Real-world data of six stock markets including SSE, HSI, DJI, S&P500, CAC40 and SMI are also tested to measure the complexity. \(q\hbox {MSDiff}_\mathrm{SS}\) values are calculated versus entropic index q and scale factor \(\tau \) correspondingly. Considering \(q\hbox {MSDiff}_\mathrm{SS}\) values versus entropic index q, HSI and SSE have relatively large \(q\hbox {MSDiff}_\mathrm{SS}\) values compared with the other 4 stock markets. Curves of HSI and SSE almost have no change with the increasing q, while those of DJI, S&P500, CAC40 and SMI all decrease. Further, the extent of decline of the four stock markets is different. American markets fall faster than European markets. Correspondingly, American stock markets have a less complex feature. Besides, stock markets from different areas are completely separated and \(q\hbox {MSDiff}_\mathrm{SS}\) values of the markets in the same area are much closer. We consider that stock markets in the same area exist similarity. \(q\hbox {MSDiff}_\mathrm{SS}\) values versus scale factor \(\tau \) give more information of stock markets from another aspect. Six stock markets are divided into three types due to their diverse features which just correspond to their location. \(q\hbox {MSDiff}_\mathrm{SS}\) values of SSE and HSI tend to have a scale invariance except for some very large scales. Complexity is still remained with the scale changing. So Asian markets are the most complex. Curves of DJI and S&P500 both have a peak value where the series have a higher complexity. Then, \(q\hbox {MSDiff}_\mathrm{SS}\) of DJI begins to decrease, while \(q\hbox {MSDiff}_\mathrm{SS}\) of S&P500 first decreases like DJI at the next scale and then increases. So the complexity of S&P500 is considered to increase at large scales and DJI has a low complexity with a relatively large scale. There are two peak values for each stock market of CAC40 and SMI, and \(q\hbox {MSDiff}_\mathrm{SS}\) values of them are all negative except the two peak values. Scale factors with peak values show a periodicity of stock markets, and they are points where the complexity begins to change.
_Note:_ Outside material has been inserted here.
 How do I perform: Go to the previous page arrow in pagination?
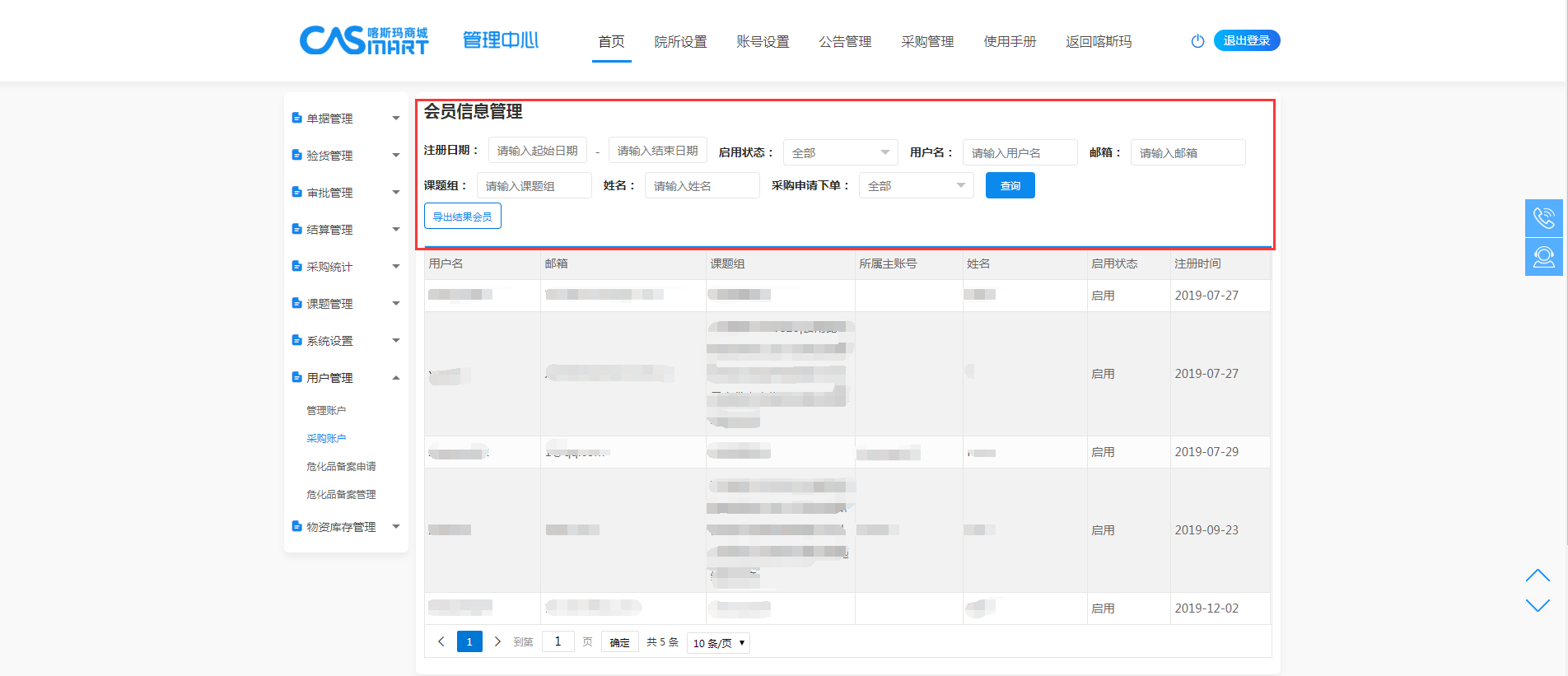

\(q\hbox {MSDiff}_\mathrm{SS}\) values against entropic index q and scale factor \(\tau \) can both be used to explore the complexity and distinguish stock markets of different areas. There are still many other areas that need further study. Symbolization method can be developed according to the data from different fields. It will also be a good attempt to combine the proposed method in this paper with some other entropy-based methods.